I have an AMD Athlon64 X2 4400+ CPU (dual core, not SMT capable, so
two cores and two threads) - running a 32bit kernel.
Linux dragon 2.6.16-rc3-git7 #4 SMP PREEMPT Thu Feb 16 22:14:55 CET
2006 i686 athlon-4 i386 GNU/Linux
I just noticed that the number of core siblings reported through sysfs
is wrong. The number of thread siblings is correct and so is the info
reported via /proc/cpuinfo - only sysfs seems to get it wrong.
juhl@dragon:~$ cat /sys/devices/system/cpu/cpu1/topology/thread_siblings
2
juhl@dragon:~$ cat /sys/devices/system/cpu/cpu1/topology/core_siblings
3
two thread siblings makes perfect sense, but 3 core siblings?
Did my cores start to reproduce? - I know CPU's get hot, but I didn't
know that was the reason ;-)
Proc nicely reports 2 cores with same physical id and 2 siblings :
juhl@dragon:~$ cat /proc/cpuinfo
processor : 0
vendor_id : AuthenticAMD
cpu family : 15
model : 35
model name : AMD Athlon(tm) 64 X2 Dual Core Processor 4400+
stepping : 2
cpu MHz : 2200.724
cache size : 1024 KB
physical id : 0
siblings : 2
core id : 0
cpu cores : 2
fdiv_bug : no
hlt_bug : no
f00f_bug : no
coma_bug : no
fpu : yes
fpu_exception : yes
cpuid level : 1
wp : yes
flags : fpu vme de tsc msr pae mce cx8 apic sep mtrr pge mca
cmov pat pse36 clflush mmx fxsr sse sse2 ht syscall nx mmxext fxsr_opt
lm 3dnowext 3dnow pni lahf_lm cmp_legacy ts fid vid ttp
bogomips : 4405.02
processor : 1
vendor_id : AuthenticAMD
cpu family : 15
model : 35
model name : AMD Athlon(tm) 64 X2 Dual Core Processor 4400+
stepping : 2
cpu MHz : 2200.724
cache size : 1024 KB
physical id : 0
siblings : 2
core id : 1
cpu cores : 2
fdiv_bug : no
hlt_bug : no
f00f_bug : no
coma_bug : no
fpu : yes
fpu_exception : yes
cpuid level : 1
wp : yes
flags : fpu vme de tsc msr pae mce cx8 apic sep mtrr pge mca
cmov pat pse36 clflush mmx fxsr sse sse2 ht syscall nx mmxext fxsr_opt
lm 3dnowext 3dnow pni lahf_lm cmp_legacy ts fid vid ttp
bogomips : 4399.55
I tried adding some printk's to arch/i386/kernel/smpboot.c to see how
cpu_core_map got initialized, but couldn't spot any errors.

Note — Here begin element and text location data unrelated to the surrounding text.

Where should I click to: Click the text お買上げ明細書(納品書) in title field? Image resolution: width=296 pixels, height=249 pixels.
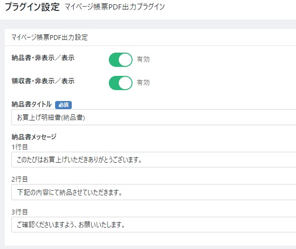tap(51, 118)
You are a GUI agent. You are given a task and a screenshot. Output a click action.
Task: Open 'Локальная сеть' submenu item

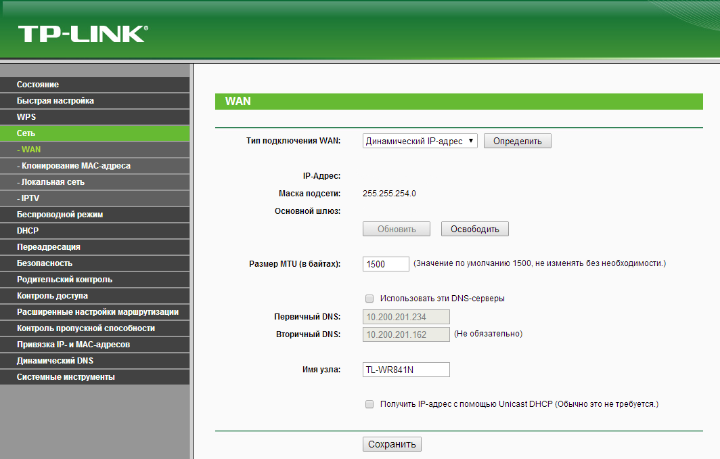click(53, 182)
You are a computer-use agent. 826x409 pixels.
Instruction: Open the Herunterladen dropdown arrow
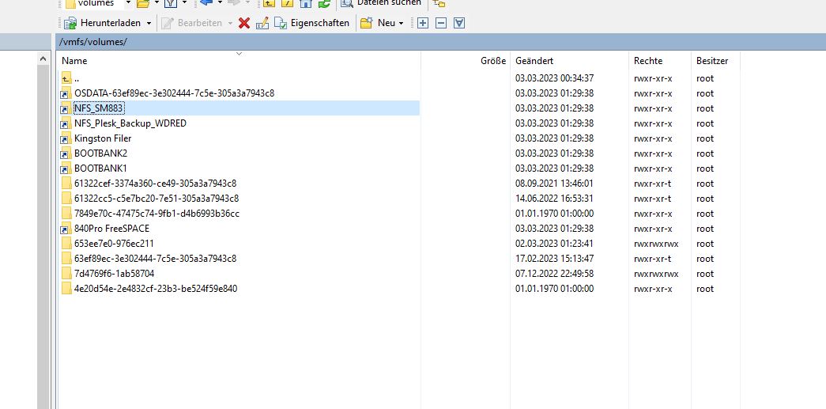coord(149,23)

In set_cpu_sibling_map() there's a loop that runs for_each_cpu_mask(i,
cpu_sibling_setup_map) and does
cpu_set(i, cpu_core_map[cpu]);
cpu_set(cpu, cpu_core_map[i]);
I tried adding printk(KERN_WARNING "DEBUG: i = %d, cpu = %d\n", i, cpu);
just before those cpuset() calls, and that prints out
DEBUG: i = 0, cpu = 0
DEBUG: i = 0, cpu = 1
DEBUG: i = 1, cpu = 1
So we'll set bits 0 & 1 for each of the two cores in cpu_core_map[] ,
which looks sane to me.
So where does the extra core sibling come from that's reported via sysfs?
As far as I can tell, the
#define topology_core_siblings(cpu) (cpu_core_map[cpu])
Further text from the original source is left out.